В своей книге «Любовь и воля»[47] я утверждаю, что за волей стоит желание. Это не означает, что все, что индивидуум пожелает, становится целью, к которой он с решимостью стремится; это значит, что глубинные уровни мотивации человека должны включать в себя человеческие желания, неважно, называть ли их «стремлением», «тоскливой тягой», «страстным желанием» или как-либо еще. В противном случае желание является чем-то привнесенным извне и никогда не перерастает в конкретные действия. У нас должна быть убежденность для того, чтобы волевой акт мог стать эффективным. «Желание» относится к той части человеческого сознания, которая включает в себя надежды, стремление, воображение, веру – все, что связано с врожденной мерой чувств, которые и порождают мотивацию. Это выражается в убежденности, которая требуется, например, от всех претендентов на членство в Обществе анонимных алкоголиков: они должны всем своим существом желать избавиться от пристрастия.

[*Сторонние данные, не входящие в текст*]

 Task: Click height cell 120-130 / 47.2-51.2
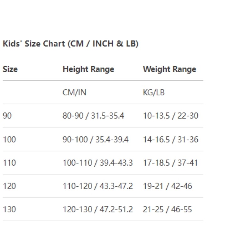(98, 209)
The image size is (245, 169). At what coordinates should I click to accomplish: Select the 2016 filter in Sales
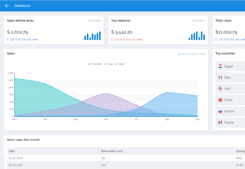point(193,54)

Желания, устремления, тоска, мифотворчество – все эти виды деятельности человеческого сознания носят центральный характер, как и во все времена, и обучение принятию решений или регламентирующие правила, которые не учитывают их, обречены на провал. Желания и надежды происходят непосредственно из мечтаний и мифотворчества. «Ответственность начинается с мечтаний»[48], – напоминает нам поэт Делмор Шварц. Мы можем, пусть менее поэтично, но еще более решительно сказать, что в мифах берут начало и этика, и устремления. Один очень мудрый человек сказал: «Мне все равно, кто пишет для общества законы, до тех пор, пока я могу творить для него мифы».